Omelia (28-04-2018) |
don Cristiano Mauri |
Io non ti conosco, io non so chi sei L'annuncio della propria partenza fatto da Gesù nel contesto dell'ultima cena ha profondamente scosso i discepoli. La sua dipartita è però un'ottima notizia, perché è il preludio al suo ritorno, che corrisponderà al trasferimento dei discepoli nella piena e perfetta comunione con Dio. La morte di Gesù, perciò, non chiude l'esperienza dell'essere suoi discepoli, anzi, apre lo spazio a un nuovo tratto di percorso in cui vivere un rapporto eterno e indistruttibile con la sua persona. Egli continuerà ad essere per loro «via, verità e vita», colui nel quale, cioè, trovare il senso dell'esistenza (via), comprendere la realtà divina (verità), entrare nella pienezza e nella gioia perfetta (vita). Non c'è modo di accedere al Padre se non per mezzo di lui. Non c'è possibilità di vita se non con lui. Non c'è strada per comprendere il senso delle cose se non in lui. Il malinteso di Filippo («Mostraci il Padre») permette un chiarimento ulteriore e un rinnovato invito alla fede. Il tempo trascorso con i discepoli è stato per Gesù un tempo di manifestazione e i discepoli devono rifarsi a tutto ciò che hanno vissuto con lui. Nella sua carne, nelle sue parole, nella sua umanità hanno potuto vedere il Padre e toccare con mano il suo essere «via, verità e vita». Ciò è potuto accadere perché c'è identità tra le parole e le opere di Gesù e quelle del Padre. Il Figlio è l'Inviato dal Padre, non pronuncia parole proprie né compie azioni che non siano quelle di chi l'ha mandato. La presenza di Dio in Cristo è tanto reale quanto comprensibile solo agli occhi della fede. Solo chi crede "vede" il Padre nel Figlio.

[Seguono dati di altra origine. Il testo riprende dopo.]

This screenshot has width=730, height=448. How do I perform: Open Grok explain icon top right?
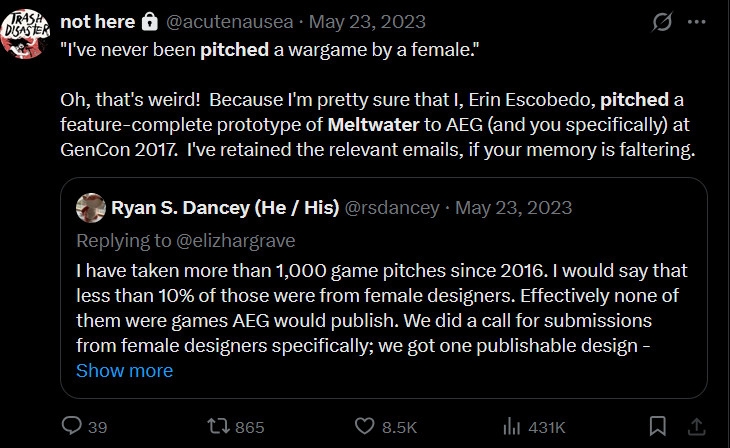tap(661, 21)
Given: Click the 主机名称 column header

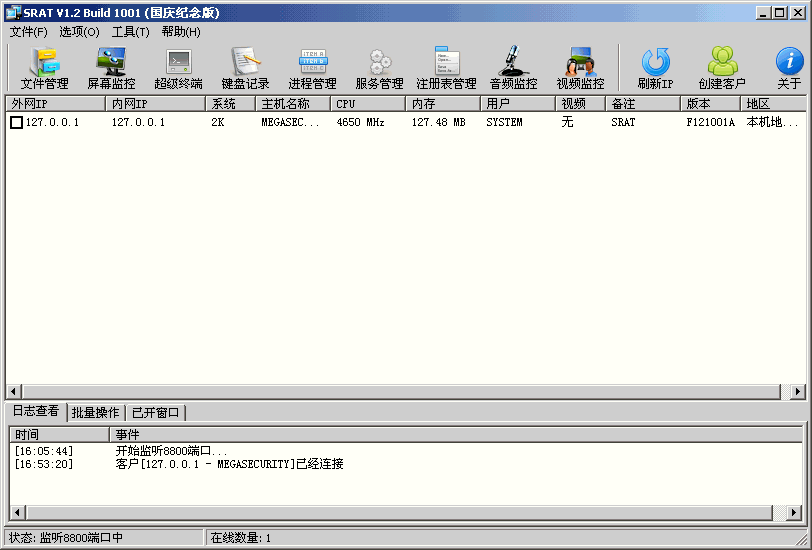Looking at the screenshot, I should (292, 104).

La dipartita di Gesù potrebbe dunque essere un problema per i discepoli. Come, dove, quando vedranno il Padre se non potranno più ascoltare le parole e vedere le opere del Cristo? Ma la sua partenza non li priverà di tutto ciò, perché dopo la Pasqua sarà la mediazione dei discepoli a dare continuità. Essi compiranno le sue opere e ne faranno di maggiori. L'espressione «opere più grandi di queste» non va intesa nel senso di atti più maestosi, estesi, potenti o efficaci. Piuttosto, lascia intravvedere il fatto che l'agire proprio dei discepoli trova la sua pienezza e compiutezza solo con la partenza di Gesù. Il loro operare non sarà peraltro una prestazione in proprio, bensì il frutto dell'esaudimento concesso da Cristo alle loro preghiere. Il protagonista resterà lui, che proseguirà la sua azione attraverso i discepoli.